» Dataset extract
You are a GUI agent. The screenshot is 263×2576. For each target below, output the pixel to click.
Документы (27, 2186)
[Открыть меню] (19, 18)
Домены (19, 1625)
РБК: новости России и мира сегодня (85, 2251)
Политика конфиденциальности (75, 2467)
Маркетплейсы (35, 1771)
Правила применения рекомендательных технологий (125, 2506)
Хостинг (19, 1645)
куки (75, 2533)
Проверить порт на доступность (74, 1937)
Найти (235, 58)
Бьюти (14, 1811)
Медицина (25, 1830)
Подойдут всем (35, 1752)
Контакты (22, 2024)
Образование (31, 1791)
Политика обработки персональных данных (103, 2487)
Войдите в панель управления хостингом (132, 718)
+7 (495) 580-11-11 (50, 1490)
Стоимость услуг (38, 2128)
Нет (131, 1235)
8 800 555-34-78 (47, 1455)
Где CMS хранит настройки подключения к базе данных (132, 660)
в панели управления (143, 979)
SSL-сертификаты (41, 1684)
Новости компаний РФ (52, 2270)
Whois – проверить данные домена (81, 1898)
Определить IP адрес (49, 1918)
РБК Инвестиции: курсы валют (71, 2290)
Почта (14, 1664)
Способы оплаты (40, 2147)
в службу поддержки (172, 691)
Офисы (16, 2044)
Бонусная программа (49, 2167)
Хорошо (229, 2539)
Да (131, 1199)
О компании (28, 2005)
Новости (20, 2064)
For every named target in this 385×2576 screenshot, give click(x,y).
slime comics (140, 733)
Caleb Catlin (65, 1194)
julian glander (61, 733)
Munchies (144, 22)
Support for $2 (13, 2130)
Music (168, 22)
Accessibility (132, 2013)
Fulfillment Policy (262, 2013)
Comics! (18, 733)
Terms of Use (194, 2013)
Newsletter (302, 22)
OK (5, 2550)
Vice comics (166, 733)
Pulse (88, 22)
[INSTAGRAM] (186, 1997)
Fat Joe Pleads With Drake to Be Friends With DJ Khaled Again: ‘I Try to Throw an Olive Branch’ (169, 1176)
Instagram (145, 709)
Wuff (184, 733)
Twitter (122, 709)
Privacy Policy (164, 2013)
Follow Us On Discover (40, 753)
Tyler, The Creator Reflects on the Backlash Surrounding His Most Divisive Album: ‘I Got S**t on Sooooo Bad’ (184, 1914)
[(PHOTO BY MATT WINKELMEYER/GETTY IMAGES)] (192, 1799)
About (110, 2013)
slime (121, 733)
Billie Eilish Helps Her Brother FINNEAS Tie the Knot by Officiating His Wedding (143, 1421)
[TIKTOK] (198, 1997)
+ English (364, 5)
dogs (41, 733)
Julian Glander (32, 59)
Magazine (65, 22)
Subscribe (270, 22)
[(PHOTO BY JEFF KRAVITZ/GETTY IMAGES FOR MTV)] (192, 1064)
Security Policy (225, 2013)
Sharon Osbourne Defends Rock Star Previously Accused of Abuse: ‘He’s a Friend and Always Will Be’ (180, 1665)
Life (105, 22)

» What the task requires
Retype the records in full, keeping every word as it is.

» Answer space
You are a GUI agent. The screenshot is 263×2576. For each target below, output the pixel to click.
Документы (27, 2186)
[Открыть меню] (19, 18)
Домены (19, 1625)
РБК: новости России и мира сегодня (85, 2251)
Политика конфиденциальности (75, 2467)
Маркетплейсы (35, 1771)
Правила применения рекомендательных технологий (125, 2506)
Хостинг (19, 1645)
куки (75, 2533)
Проверить порт на доступность (74, 1937)
Найти (235, 58)
Бьюти (14, 1811)
Медицина (25, 1830)
Подойдут всем (35, 1752)
Контакты (22, 2024)
Образование (31, 1791)
Политика обработки персональных данных (103, 2487)
Войдите в панель управления хостингом (132, 718)
+7 (495) 580-11-11 (50, 1490)
Стоимость услуг (38, 2128)
Нет (131, 1235)
8 800 555-34-78 (47, 1455)
Где CMS хранит настройки подключения к базе данных (132, 660)
в панели управления (143, 979)
SSL-сертификаты (41, 1684)
Новости компаний РФ (52, 2270)
Whois – проверить данные домена (81, 1898)
Определить IP адрес (49, 1918)
РБК Инвестиции: курсы валют (71, 2290)
Почта (14, 1664)
Способы оплаты (40, 2147)
в службу поддержки (172, 691)
Офисы (16, 2044)
Бонусная программа (49, 2167)
Хорошо (229, 2539)
Да (131, 1199)
О компании (28, 2005)
Новости (20, 2064)
For every named target in this 385×2576 screenshot, give click(x,y).
slime comics (140, 733)
Caleb Catlin (65, 1194)
julian glander (61, 733)
Munchies (144, 22)
Support for $2 (13, 2130)
Music (168, 22)
Accessibility (132, 2013)
Fulfillment Policy (262, 2013)
Comics! (18, 733)
Terms of Use (194, 2013)
Newsletter (302, 22)
OK (5, 2550)
Vice comics (166, 733)
Pulse (88, 22)
[INSTAGRAM] (186, 1997)
Fat Joe Pleads With Drake to Be Friends With DJ Khaled Again: ‘I Try to Throw an Olive Branch’ (169, 1176)
Instagram (145, 709)
Wuff (184, 733)
Twitter (122, 709)
Privacy Policy (164, 2013)
Follow Us On Discover (40, 753)
Tyler, The Creator Reflects on the Backlash Surrounding His Most Divisive Album: ‘I Got S**t on Sooooo Bad’ (184, 1914)
[(PHOTO BY MATT WINKELMEYER/GETTY IMAGES)] (192, 1799)
About (110, 2013)
slime (121, 733)
Billie Eilish Helps Her Brother FINNEAS Tie the Knot by Officiating His Wedding (143, 1421)
[TIKTOK] (198, 1997)
+ English (364, 5)
dogs (41, 733)
Julian Glander (32, 59)
Magazine (65, 22)
Subscribe (270, 22)
[(PHOTO BY JEFF KRAVITZ/GETTY IMAGES FOR MTV)] (192, 1064)
Security Policy (225, 2013)
Sharon Osbourne Defends Rock Star Previously Accused of Abuse: ‘He’s a Friend and Always Will Be’ (180, 1665)
Life (105, 22)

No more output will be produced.